De fait, les quatre émissaires envoyés par Thierry Raveloson, le 17 mai, ont immédiatement été arrêtés au premier barrage de contrôle à leur sortie de l’aéroport. Ces quatre militaires ont rejoint dans les geôles du gouverneur local resté fidèle à Ratsiraka, Jean de Dieu Maharante, cinq civils, pris eux aussi en otage, une semaine plus tôt. Ces quatre militaires (le colonel Ralaizamary Guillaume, le colonel Tonga, le commandant Hamadimby et le commissaire Jean Noël) ont eut leur vie suspendue à une éventuelle attaque des partisans de Ravalomanana sur Toliara.
Thierry Raveloson affirmait que le camp d’en face leur a fait passer un message clair : il y a plusieurs barrages routiers entre la capitale, Antananarivo, et Toliara. A chaque barrage que vos troupes prendront, un otage sera tué. Dans de telles conditions, comment parvenir au moindre dialogue, à la moindre ébauche de réconciliation ? Malgré cela, le nouveau PDS (gouverneur) de Toliara ne désespérait pas de parvenir à reconquérir sa province sans violence, en comptant sur l’autorité morale des élites locales, seules capables selon lui d’influencer dans le bon sens ou de raisonner les autorités locales qui semblaient bien décidées à résister coût que coûte.
Sa “patience” a finalement eut raison de ces méthodes peu orthodoxes. La prise de Toliara s’est faite sans dommage, et ce grâce à l’intervention des notables locaux qui ont pu négocier la libération des otages, avant l’arrivée des troupes de Ravalomanana dans la capitale provinciale.

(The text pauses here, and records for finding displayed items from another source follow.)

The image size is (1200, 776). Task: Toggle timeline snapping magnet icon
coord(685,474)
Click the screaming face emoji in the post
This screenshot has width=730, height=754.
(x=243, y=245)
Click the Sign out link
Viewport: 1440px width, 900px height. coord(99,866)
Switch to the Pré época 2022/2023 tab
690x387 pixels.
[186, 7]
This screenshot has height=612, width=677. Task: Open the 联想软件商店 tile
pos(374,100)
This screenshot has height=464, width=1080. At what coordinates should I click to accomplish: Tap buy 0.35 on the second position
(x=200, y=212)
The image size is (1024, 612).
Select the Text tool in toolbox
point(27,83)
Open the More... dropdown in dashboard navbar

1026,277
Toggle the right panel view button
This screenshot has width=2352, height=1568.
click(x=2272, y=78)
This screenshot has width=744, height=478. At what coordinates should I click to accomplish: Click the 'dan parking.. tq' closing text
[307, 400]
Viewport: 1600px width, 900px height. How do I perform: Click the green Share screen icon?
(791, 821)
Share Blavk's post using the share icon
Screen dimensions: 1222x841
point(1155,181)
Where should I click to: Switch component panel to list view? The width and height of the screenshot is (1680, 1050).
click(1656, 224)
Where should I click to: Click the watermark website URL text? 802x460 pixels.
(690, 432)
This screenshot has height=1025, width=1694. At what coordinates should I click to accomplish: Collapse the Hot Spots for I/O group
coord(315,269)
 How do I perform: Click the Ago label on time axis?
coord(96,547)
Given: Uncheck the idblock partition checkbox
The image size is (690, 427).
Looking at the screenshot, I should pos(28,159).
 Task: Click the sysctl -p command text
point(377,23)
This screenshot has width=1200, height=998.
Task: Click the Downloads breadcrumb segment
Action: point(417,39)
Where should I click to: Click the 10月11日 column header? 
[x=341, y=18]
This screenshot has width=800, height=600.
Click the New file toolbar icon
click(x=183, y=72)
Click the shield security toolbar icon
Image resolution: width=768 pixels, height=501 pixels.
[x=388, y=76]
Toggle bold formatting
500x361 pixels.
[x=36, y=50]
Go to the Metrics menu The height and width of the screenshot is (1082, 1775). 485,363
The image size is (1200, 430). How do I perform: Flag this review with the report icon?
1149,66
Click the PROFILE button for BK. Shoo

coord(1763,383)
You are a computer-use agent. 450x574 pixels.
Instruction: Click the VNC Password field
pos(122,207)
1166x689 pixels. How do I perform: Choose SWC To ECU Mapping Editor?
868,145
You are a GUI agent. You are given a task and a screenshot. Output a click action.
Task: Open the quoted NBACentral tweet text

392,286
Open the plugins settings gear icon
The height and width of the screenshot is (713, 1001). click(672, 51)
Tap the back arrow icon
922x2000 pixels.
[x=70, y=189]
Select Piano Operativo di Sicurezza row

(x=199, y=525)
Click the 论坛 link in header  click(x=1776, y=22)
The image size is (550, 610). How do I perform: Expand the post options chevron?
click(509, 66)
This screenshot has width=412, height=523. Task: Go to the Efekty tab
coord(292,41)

Ailleurs, la “résistance” des fidèles de Ratsiraka a été beaucoup plus violente. Dans plusieurs provinces de Madagascar, des cadres du régime Ratsiraka mènent une chasse continue aux partisans de M. Ravalomanana.
Exactions, tortures voire meurtres ont eu lieu dans au moins deux des quatre régions encore contrôlées par l’administration Ratsiraka.
A Sambava, c’est une femme, Soaline Julien, député fidèle à M. Ratsiraka, qui a dirigé la répression. Elle s’appuyait sur seize militaires dirigés par le lieutenant-colonel Rahitso et une cinquantaine de jeunes miliciens de la région, équipés d’uniformes et de Kalachnikov, payés et nourris par elle.
Selon les gendarmes locaux, Rahitso et Madame la députée avaient dressé une liste d’une centaine “d’opposants”, dont quinze ont été arrêtés, torturés à Sambava, puis envoyés en prison à Antsiranana. Ils s’y trouvent encore pour la plupart.
Les jeunes miliciens buvaient et mangeaient à l’oeil dans les bars, pillaient les maisons et tabassaient ceux qui leur résistaient, selon les premiers témoignages recueillis par la presse, une fois la ville de Sambava conquise par les troupes de Ravalomanana qui n’ont pu mettre la main sur Mme Soaline Julien.